In der ersten Strophe geht es um das junge Mädchen Lucinde, die gerade die erste Liebe mit einem Jüngling namens Amynt erfährt. In der nächsten Strophe steht der junge Mann Cotill im Vordergrund, der versucht, sich durch gute Taten und Bestechung ein Amt zu erwerben. Darauf folgt die Geschichte von Belinde, die vorgibt, die Treue eines Liebhabers zu schätzen, aber schnell ihren Geliebten wechselt. In der vierten Strophe weist Selinde einen Verehrer zugunsten eines anderen zurück, und es bleibt unklar, was darauf folgen wird. Jobst, der Protagonist der fünften Strophe, ist reich, aber nicht in der Lage, seinen Reichtum weise zu verwenden.
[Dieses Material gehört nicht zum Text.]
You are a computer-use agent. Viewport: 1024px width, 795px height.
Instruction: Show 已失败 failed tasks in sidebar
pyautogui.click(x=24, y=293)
Die letzte Strophe behandelt eine Gruppe, die hitzig über Politik diskutiert und auf eine klare Entscheidung wartet.

Das lyrische Ich spielt in diesem Gedicht eine Art Beobachterrolle und kommentiert das Geschehen mit dem wiederkehrenden Satz „Das wird sich weisen“. Damit verdeutlicht der Dichter die Unvorhersehbarkeit des Lebens und die menschliche Neigung, voreilige Schlüsse zu ziehen.
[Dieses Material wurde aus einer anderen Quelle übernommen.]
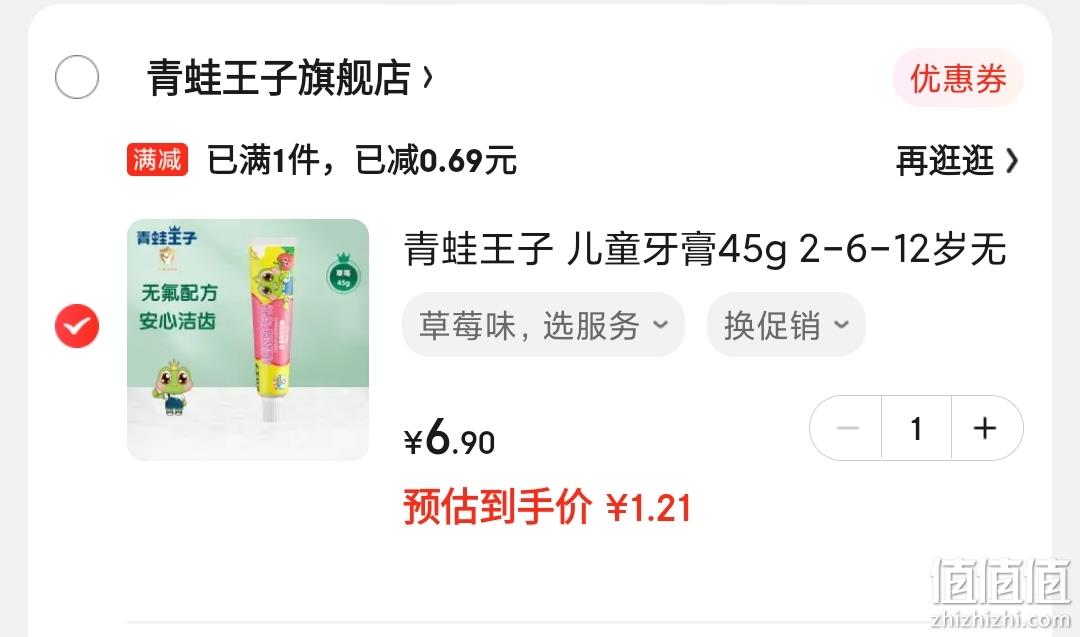This screenshot has height=637, width=1080.
Task: Select all items from 青蛙王子旗舰店
Action: [76, 76]
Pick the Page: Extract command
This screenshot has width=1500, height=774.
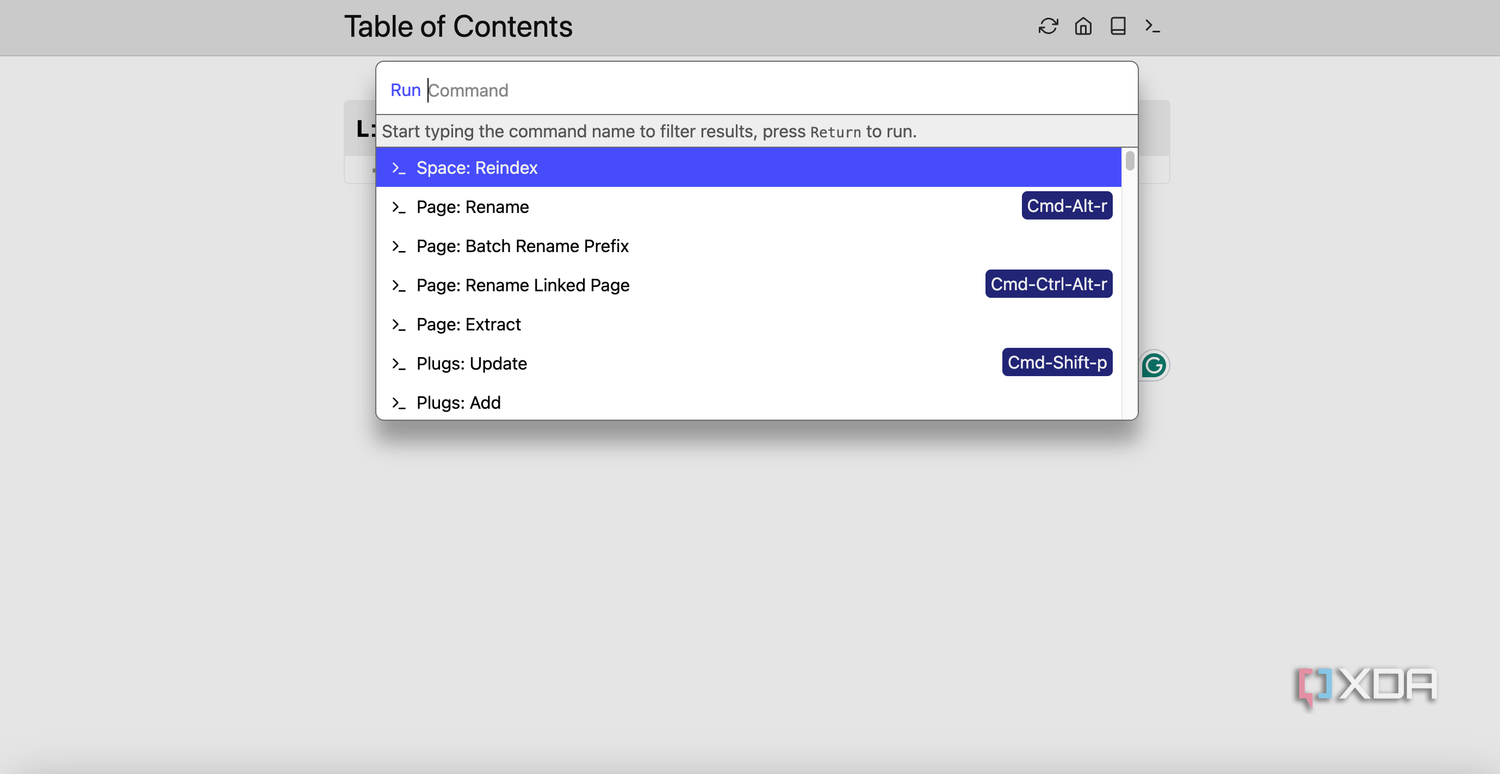[x=749, y=324]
Sprachlich und formell verfügt das Gedicht über eine klare, einfache Struktur, die sich in leicht verständlichem Deutsch präsentiert. Die Reime sind sauber und konsistent in einem ABAB-Schema arrangiert und die Verse sind durchgängig in vierhebigen Trochäen verfasst, was dem Gedicht einen rhythmischen, liedhaften Klang verleiht.
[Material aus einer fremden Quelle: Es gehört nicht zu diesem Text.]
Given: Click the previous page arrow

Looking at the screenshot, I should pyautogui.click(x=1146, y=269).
Insgesamt handelt es sich bei „Das wird sich weisen“ um ein typisches Aufklärungsgedicht, das den Leser dazu auffordert, sich nicht von voreiligen Urteilen leiten zu lassen, sondern das Leben in seiner Unvorhersehbarkeit anzunehmen.

Weitere Informationen

Bei dem vorliegenden Text handelt es sich um das Gedicht „Das wird sich weisen“ des Autors Christian Felix Weiße. Der Autor Christian Felix Weiße wurde 1726 in Annaberg geboren. Im Jahr 1758 ist das Gedicht entstanden. Erscheinungsort des Textes ist Leipzig. Eine Zuordnung des Gedichtes zur Epoche Aufklärung kann aufgrund der Entstehungszeit des Gedichtes bzw. der Lebensdaten des Autors vorgenommen werden. Weiße ist ein typischer Vertreter der genannten Epoche. Das vorliegende Gedicht umfasst 256 Wörter. Es baut sich aus 6 Strophen auf und besteht aus 48 Versen. Christian Felix Weiße ist auch der Autor für Gedichte wie „An die Muse“, „An ein Veilchen“ und „An einen Bach im Winter“. Zum Autor des Gedichtes „Das wird sich weisen“ haben wir auf abi-pur.de weitere 100 Gedichte veröffentlicht.